#26063 closed Bug (fixed)
Regression in Django 1.9: SQLite can no longer handle more than 2000 values in a "foo__in" filter
Description ¶
Commit 4f6a7663bcddffb114f2647f9928cbf1fdd8e4b5 introduced a regression in Django 1.9 because you can no longer have a queryset of the form Model.objects.filter(foo__in=array)
with more than 2000 items in array
.
The above changes generates a “SELECT QUOTE(?), ..., QUOTE(?)” query with as many values as items in the array. This will hit the SQLite limit SQLITE_MAX_COLUMN which defaults to 2000 and can only be increased up to 32767.
Before this change we were only limited by SQLITE_MAX_VARIABLE_NUMBER which is lower by default (999) but which can be increased to a much higher value. In Debian for example we use a value of 250000.
While the latter limit was unreasonably low (it just costs a bit of memory and you can expect to have many parameters), the former limit make much more sense IMO and I don't expect distributions to override the upstream value.
I'm not sure what's the best way forward.

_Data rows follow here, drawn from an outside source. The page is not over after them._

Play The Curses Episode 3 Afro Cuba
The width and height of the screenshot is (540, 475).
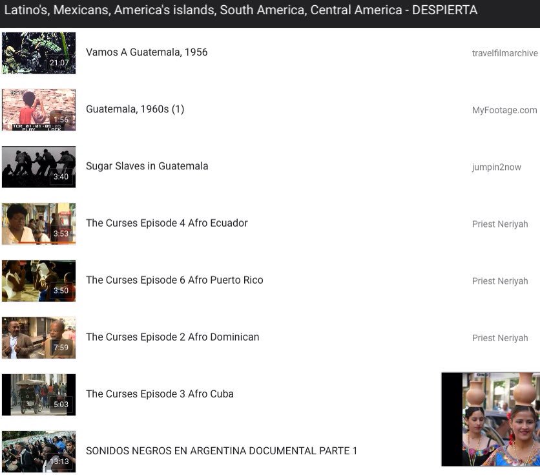(161, 394)
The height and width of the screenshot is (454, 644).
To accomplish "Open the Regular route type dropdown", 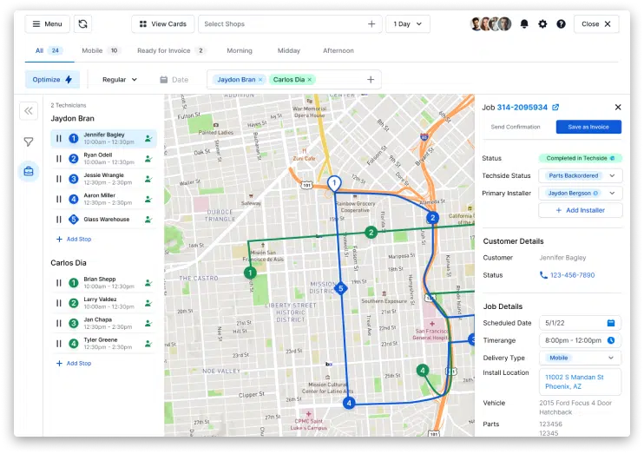I will coord(120,80).
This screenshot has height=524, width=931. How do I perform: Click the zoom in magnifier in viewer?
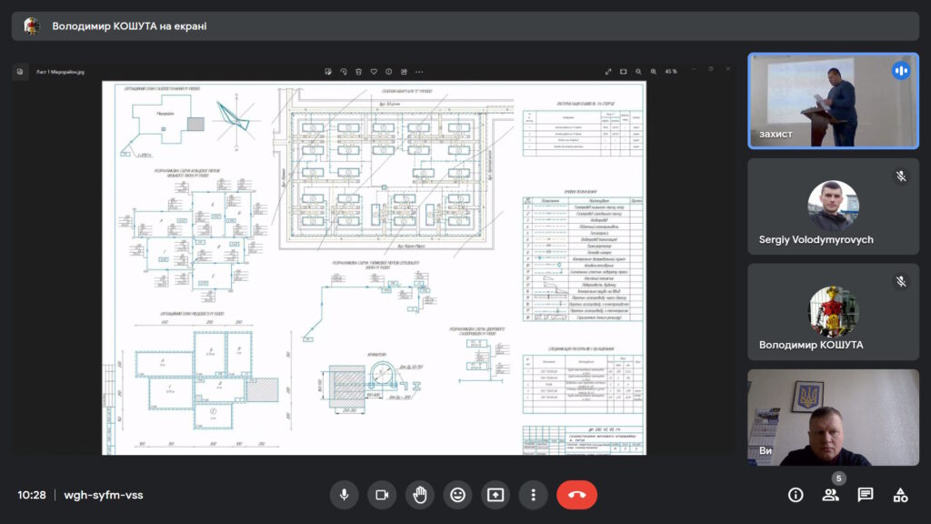tap(654, 71)
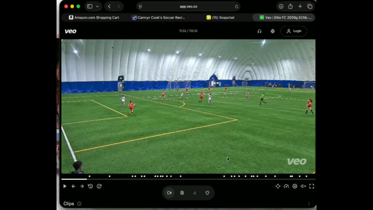
Task: Skip back 5 seconds
Action: coord(90,186)
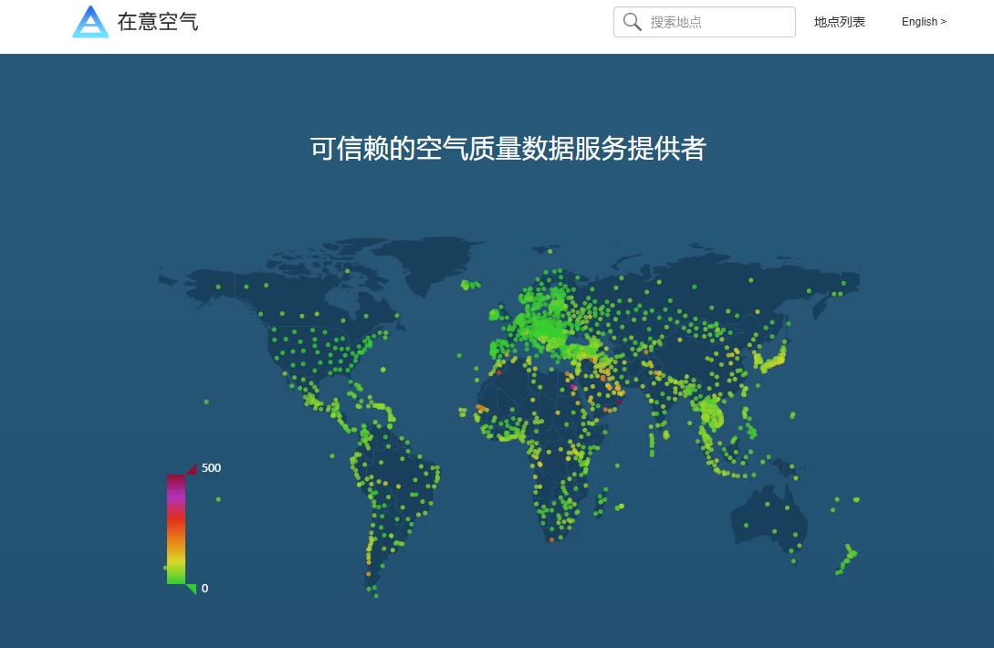Select the dark red dot near Arabian Peninsula
The image size is (994, 648).
pos(620,401)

Possibly process parameters by batch of 2000.
(This bug has been initially reported in https://bugs.debian.org/809211 )
Change History (33)
comment:1 by , 9 years ago
comment:2 by , 9 years ago
Severity: | Normal → Release blocker |
---|---|
Triage Stage: | Unreviewed → Accepted |
comment:3 by , 9 years ago
Owner: | changed from | to
---|---|
Status: | new → assigned |
Yes, we should batch the escaping function.

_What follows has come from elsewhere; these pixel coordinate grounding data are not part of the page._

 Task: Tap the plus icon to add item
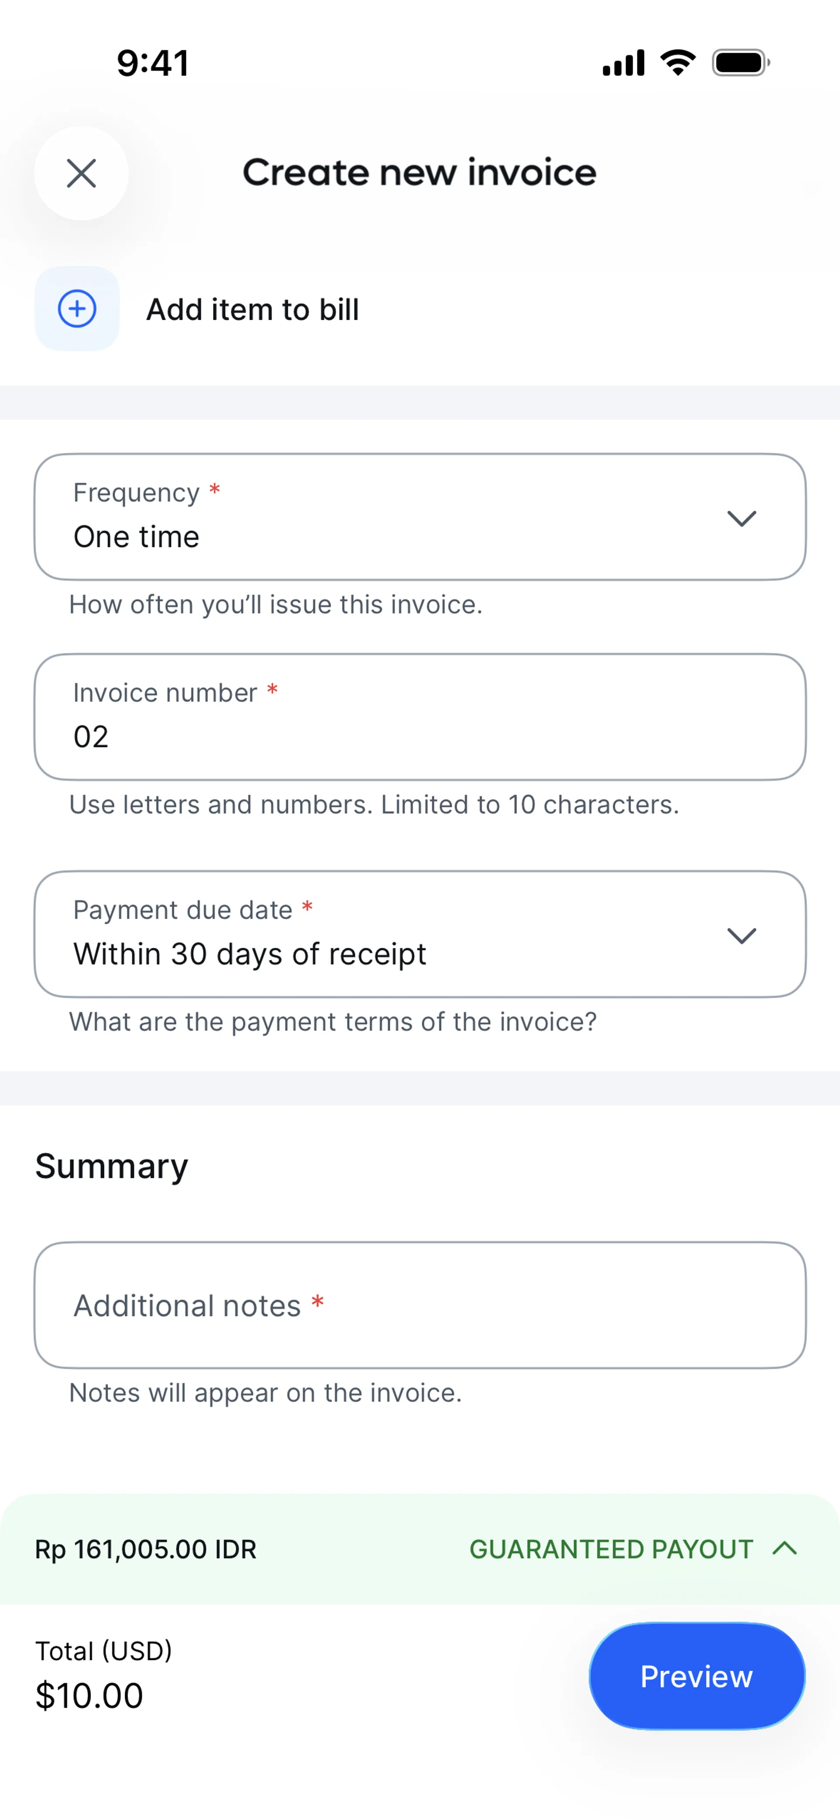click(x=77, y=309)
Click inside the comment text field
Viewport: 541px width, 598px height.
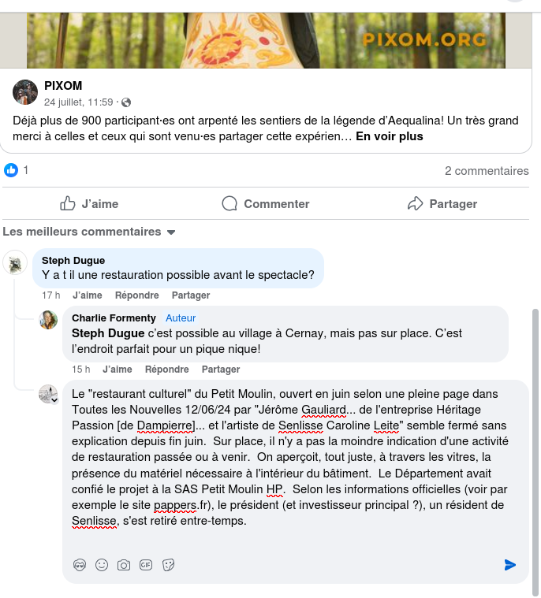(290, 458)
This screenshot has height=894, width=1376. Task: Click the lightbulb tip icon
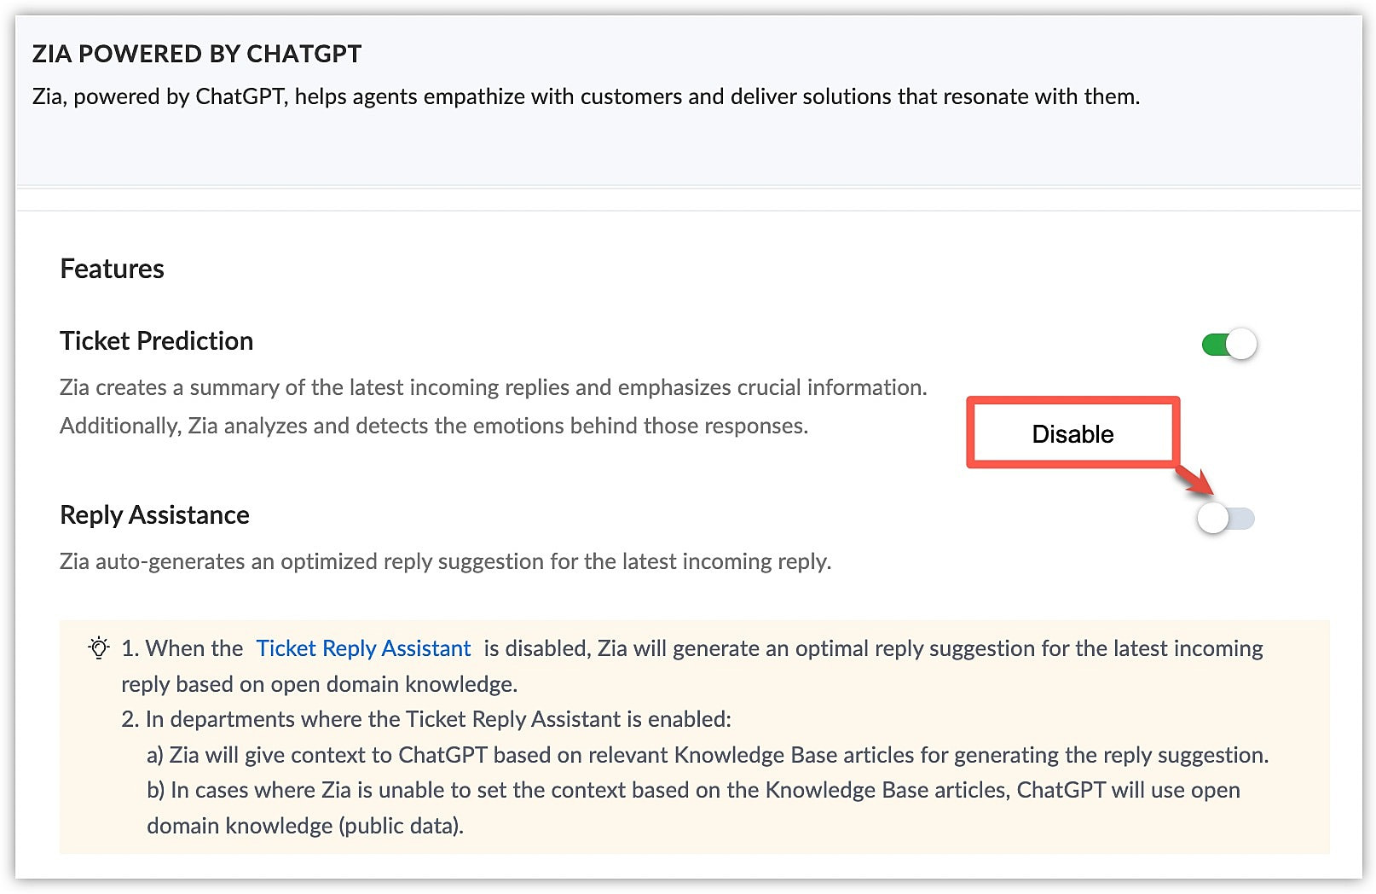[x=99, y=647]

follow-up: 7 comment:4 by , 9 years ago
I'm stuck writing tests for this.
The problem only occurs when SQLITE_MAX_VARIABLE_NUMBER has been changed to be greated than SQLITE_MAX_COLUMN, which isn't the default, and there's no way to introspect these values -- the Python bindings don't expose the get_limit
API of sqlite.
comment:5 by , 9 years ago
I ended up exercising directly a private API, which isn't great, but should suffice to prevent regressions.

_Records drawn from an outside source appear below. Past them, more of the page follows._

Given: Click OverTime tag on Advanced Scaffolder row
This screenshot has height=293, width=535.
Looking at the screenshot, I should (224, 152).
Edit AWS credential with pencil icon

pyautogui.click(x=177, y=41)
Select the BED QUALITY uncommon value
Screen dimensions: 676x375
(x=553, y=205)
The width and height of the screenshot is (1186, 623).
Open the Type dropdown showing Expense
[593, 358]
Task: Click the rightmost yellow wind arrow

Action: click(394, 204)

comment:6 by , 9 years ago
Has patch: | set |
---|
comment:7 by , 9 years ago
Replying to aaugustin:
I'm stuck writing tests for this.
The problem only occurs when SQLITE_MAX_VARIABLE_NUMBER has been changed to be greated than SQLITE_MAX_COLUMN, which isn't the default, and there's no way to introspect these values -- the Python bindings don't expose the
get_limit
API of sqlite.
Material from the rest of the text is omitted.